Wednesday, May 23, 2012

It’s over!

Can we bring in the spirit of Roy Orbison to whisper sweet nothings into the ears of the ideologues who are determined to fight to the death over redistricting?

It has been apparent for quite a while that the boundaries for legislative and congressional districts in Illinois that were drawn last year will survive the decade. Which means the political gamesmanship for the 2010s will be rigged in favor of Democratic Party interests – which want to preserve Chicago’s influence.

BUT FOR THOSE who haven’t been able to take a hint, the Supreme Court of the United States this week made it known that they weren’t going to hear any appeal.

As far as the high court is concerned, there is no legal issue involved in the case that needs to be resolved. Therefore, the appeals court panel of judges from Indiana and Illinois that upheld the boundaries will be allowed to remain in place.

It seems there are two last-ditch appeals still pending – one each in the U.S. and Illinois supreme courts. But no one seems to think either has a chance of success.

Republican interests are suing on the grounds that they were deliberately excluded from any say in the preparation of the political boundaries. Of course, what those interests really wanted was a circumstance in which they drafted the boundaries and Democrats were excluded.

SUCH AS WHAT happened in the early 1990s!

So for them to make that argument now just comes across as hypocritical. The fact is that state law creates a procedure by which certain officials get a say in approving new boundaries. And the outcome of the 2010 election cycle for state government posts resulted in ALL of those officials being Democrat.
This week's theme music?

If we had gotten a Gov. William Brady, he would have been able to use his veto power to smack down all of this work. But we didn’t get that. We have a Chicago-centric state government – which may well accurately reflect the fact that two-thirds of Illinois’ population lives in the Chicago metro area.

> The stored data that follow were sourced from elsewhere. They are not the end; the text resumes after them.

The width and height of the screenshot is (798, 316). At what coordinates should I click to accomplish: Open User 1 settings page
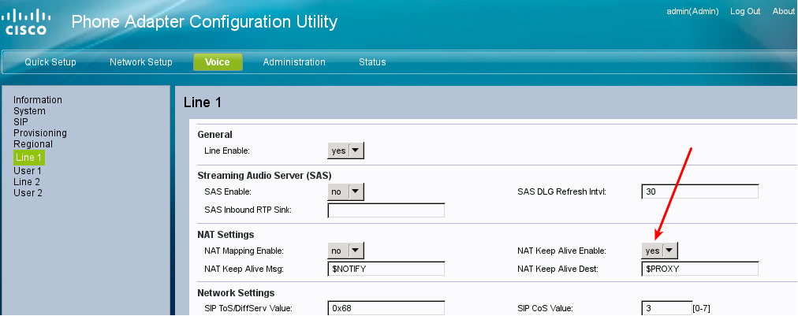(x=28, y=170)
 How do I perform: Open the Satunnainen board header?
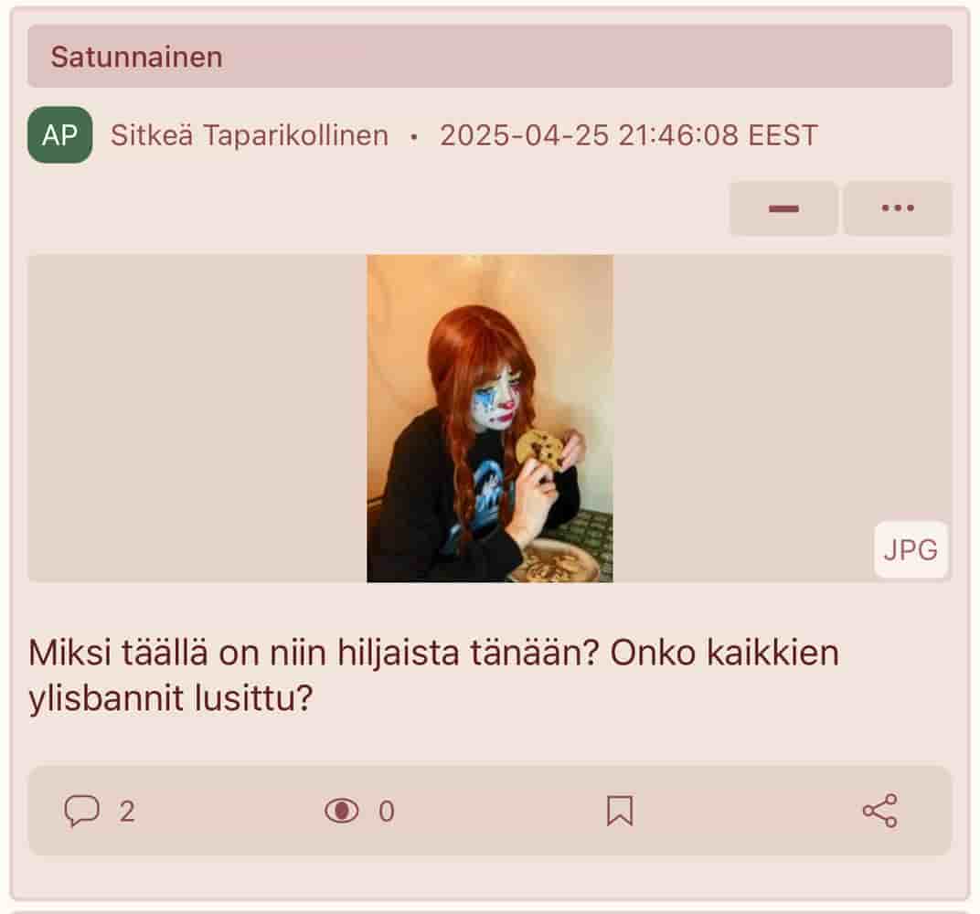click(x=489, y=57)
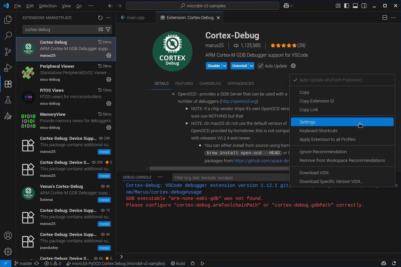This screenshot has width=401, height=267.
Task: Toggle the Auto Update checkbox for Cortex-Debug
Action: pyautogui.click(x=261, y=66)
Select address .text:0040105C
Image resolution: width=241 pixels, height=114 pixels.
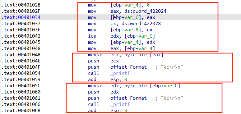(21, 86)
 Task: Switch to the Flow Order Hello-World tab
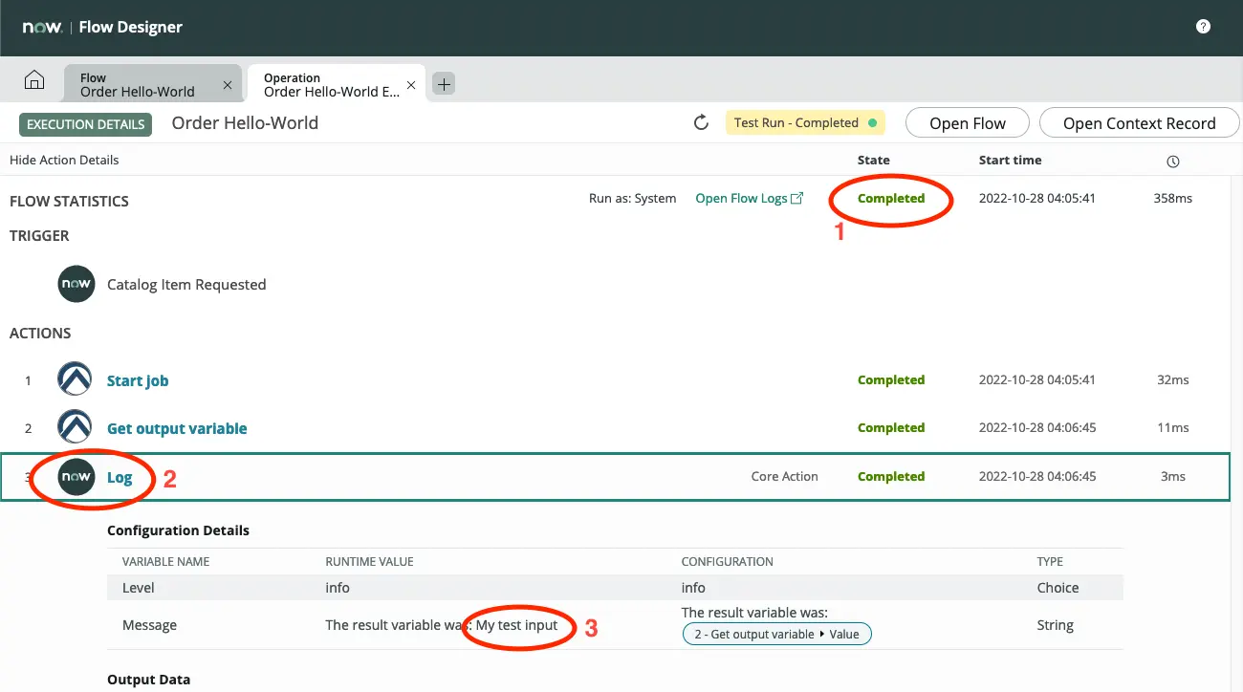pyautogui.click(x=139, y=85)
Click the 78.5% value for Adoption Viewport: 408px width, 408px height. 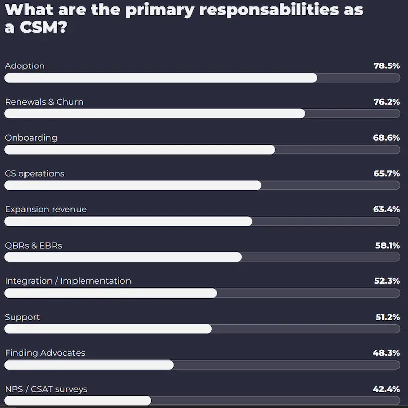pyautogui.click(x=387, y=66)
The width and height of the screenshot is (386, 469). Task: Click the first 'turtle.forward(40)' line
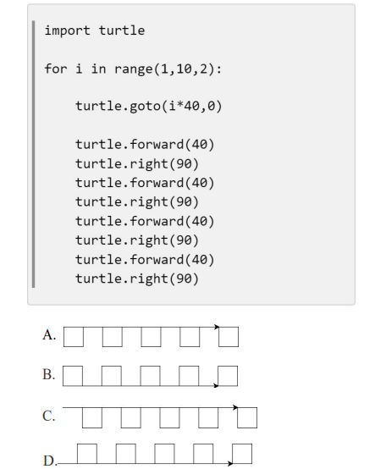click(145, 145)
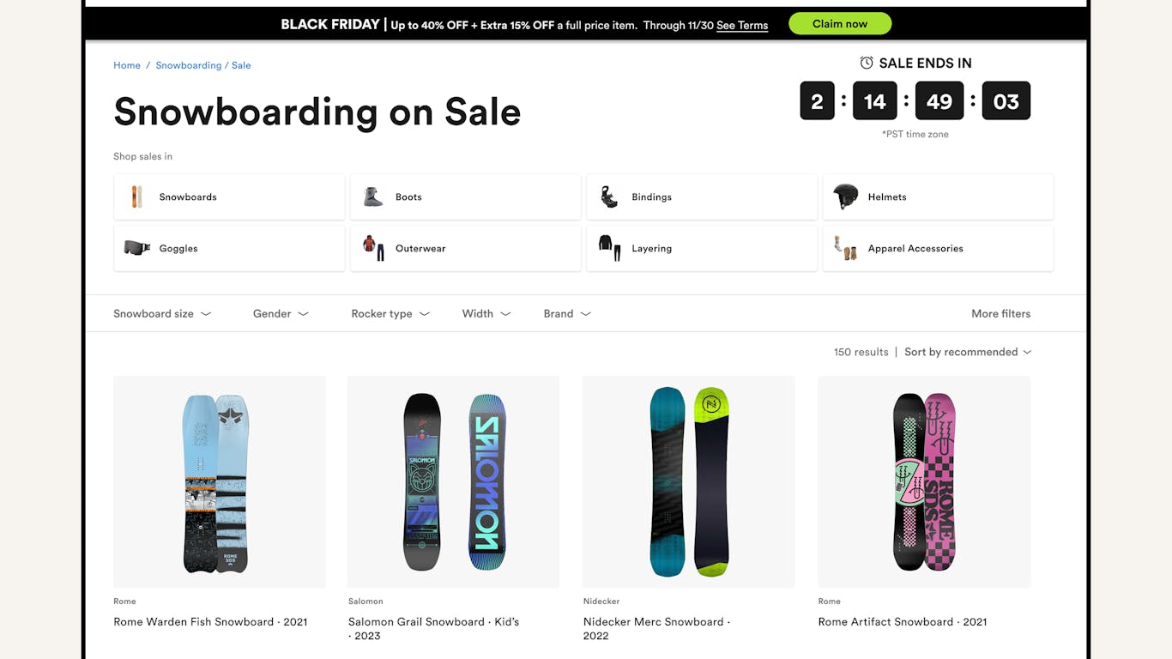
Task: Click the Goggles icon
Action: pos(137,248)
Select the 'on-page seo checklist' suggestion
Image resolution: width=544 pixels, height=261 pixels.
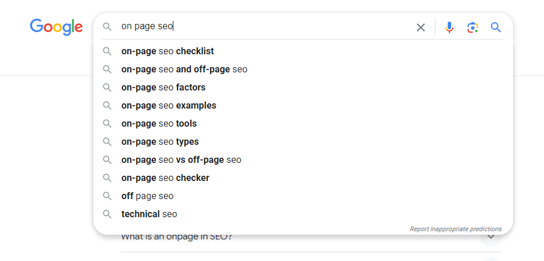168,51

Which is why it likely is best that the high court is refusing to let this issue drag out any longer.

OF COURSE, CONSIDERING the fact that some members of the nation’s Supreme Court are known to have their own ideological leanings, it could well be that they are merely ‘writing off’ Illinois.

Perhaps the ideologues, in being practical, are going to focus their attention on the election cycles so as to create GOP majorities that would effectively put Illinois in the minority column.

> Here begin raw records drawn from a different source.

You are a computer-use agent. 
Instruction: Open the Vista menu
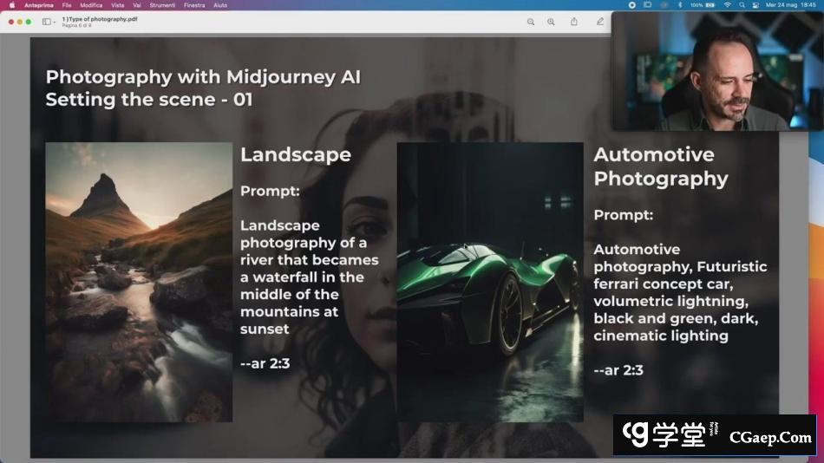117,5
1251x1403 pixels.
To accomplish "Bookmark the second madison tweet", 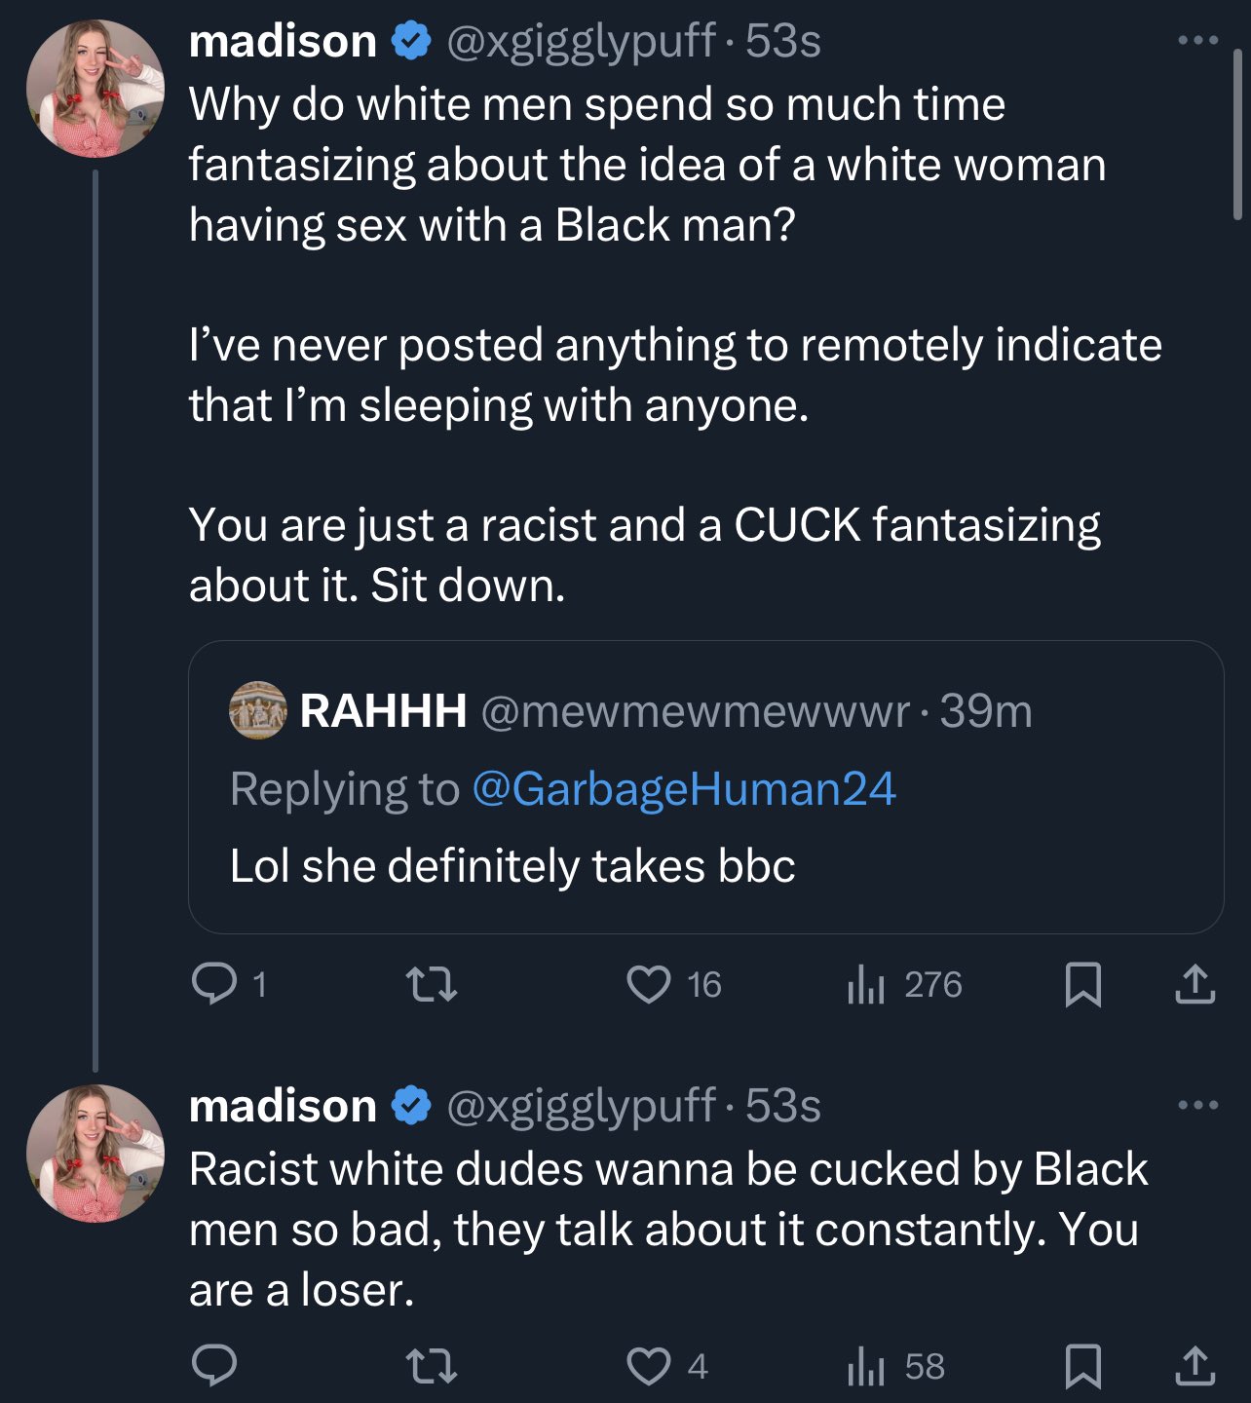I will point(1083,1366).
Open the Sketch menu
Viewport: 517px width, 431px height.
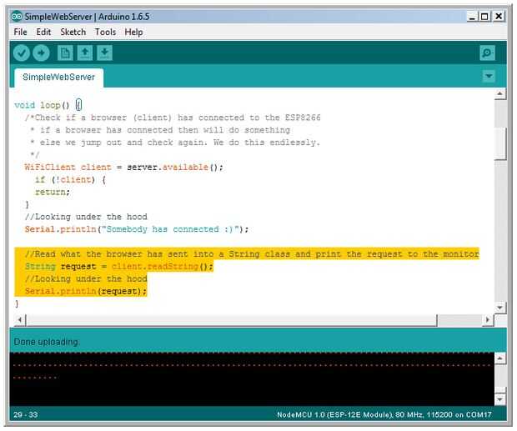tap(73, 32)
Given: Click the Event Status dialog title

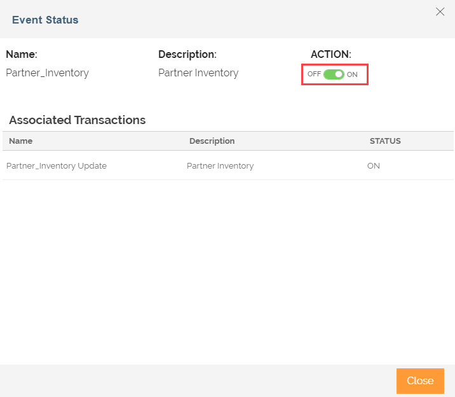Looking at the screenshot, I should click(45, 20).
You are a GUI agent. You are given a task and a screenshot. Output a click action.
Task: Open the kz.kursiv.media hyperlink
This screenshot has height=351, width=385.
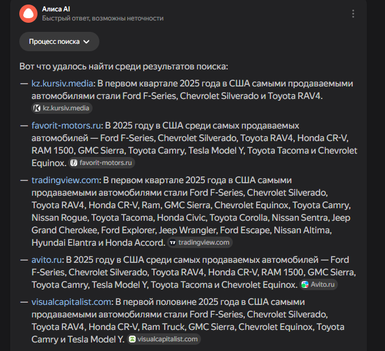click(x=61, y=84)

Let’s not forget places like Texas, where the Republican majority there managed to craft a map that makes Illinois’ boundaries look like a League of Women Voters’ fantasy.

Considering that it was the league’s lawsuit in Illinois that the Supreme Court refused to hear, that is saying something.

WHICH IS WHY many political observers believe that the Illinois redistricting is all too integral to any effort on the national level to keep conservative interests from using Republicans from overwhelming the country – even the parts that have no interest in their rhetoric.

As for those people who are going to argue that it is wrong to think of redistricting in such cold terms, I’d argue that it is merely being realistic. There are times when those GOP interests have prevailed in Illinois. This cycle isn’t going to be one of them.

Ultimately, it comes down to the idea that there was a procedure to be followed, and state officials followed it. The fact that political partisanship influenced the process is, sadly, a reality.

As for those who are going to argue that computer programs should be used to draw politically “neutral” congressional and legislative boundaries, I’d argue that computer programs are only as neutral as the people who program them.

WHICH IS TO say that a computer geek could set criteria for political districts that, in and of themselves, have their own agenda. Just like those people who argue that districts should always be perfect squares or rectangles that should NEVER cross over county lines, or those who want ethnic or racial factors to be downplayed.

Because in many cases, those factors can become the obstacles to crafting boundaries that accurately represent our state’s population overall.